El gen PRF1, situado en el brazo largo del cromosoma 10 (10q22), codifica una proteína denominada perforina. Esta proteína se encuentra en los linfocitos denominados células T y en las células asesinas naturales (NK), que destruyen otras células. La perforina está involucrada en el proceso de citólisis y la regulación del sistema inmune. Esta proteína es un componente importante de los gránulos citolíticos dentro de las células T y las células NK. Una de las principales formas en las que las células T y las células NK destruyen otras células es la de transportar y secretar estos gránulos citolíticos, que contienen proteínas de destrucción celular, sobre las membranas de las células diana. La perforina ayuda a crear un canal a través de la membrana, permitiendo que las proteínas citolíticas entren en la célula y provoquen su autodestrucción. Este mecanismo citolítico también ayuda a regular el sistema inmunológico mediante la destrucción de las células T que no sean necesarias. Controlar el número de células T previene la sobreproducción de citoquinas inmunes que conducen a la inflamación y que, en exceso, provoca daño a los tejidos. Las mutaciones en el gen PRF1 deterioran la capacidad del sistema inmune para destruir las células anormales, lo que les permite crecer y dividirse de manera descontrolada conduciendo a la aparición de cáncer.

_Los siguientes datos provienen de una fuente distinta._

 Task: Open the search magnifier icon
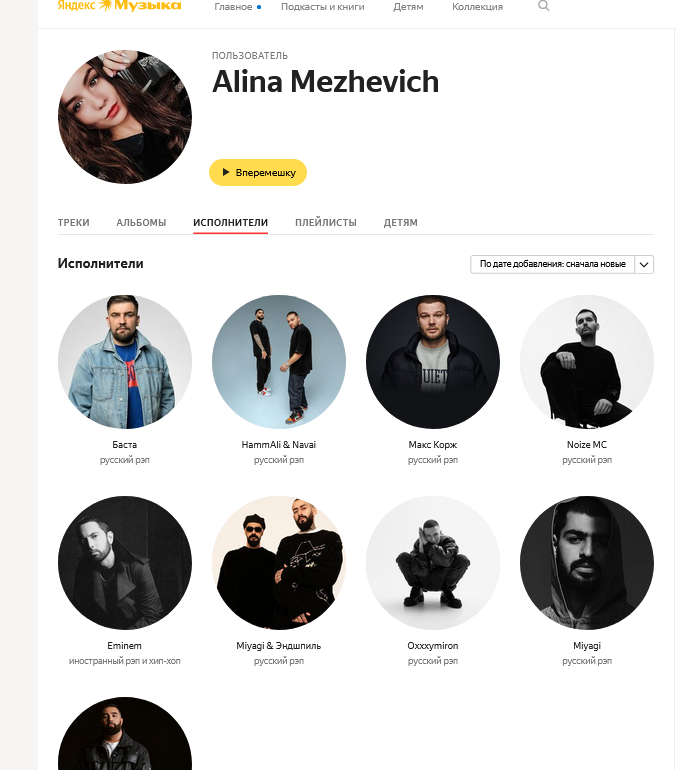point(543,6)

Aunque existe cierta asociación familiar en la enfermedad, la mayoría de los casos de linfoma no-Hodgkin familiar (NHL) son esporádicos y no se heredan.

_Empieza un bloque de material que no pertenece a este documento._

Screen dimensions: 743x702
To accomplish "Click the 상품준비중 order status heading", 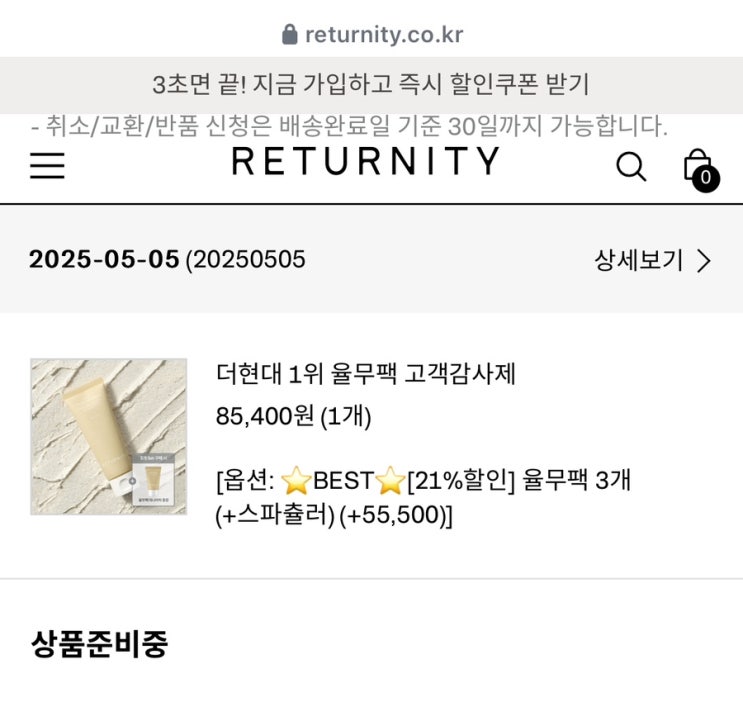I will click(99, 644).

Pruebas realizadas en IVAMI: en IVAMI realizamos la detección de mutaciones asociadas  con linfoma no-Hodgkin familiar (NHL), mediante la amplificación completa por PCR de los exones de los genes RAD54L, CASP10, RAD54B y PRF1, respectivamente, y su posterior secuenciación.

Muestras recomendadas: sangre extraída con EDTA para separación de leucocitos sanguíneos, o tarjeta impregnada con muestra de sangre desecada (IVAMI puede enviar por correo la tarjeta para depositar la muestra de sangre).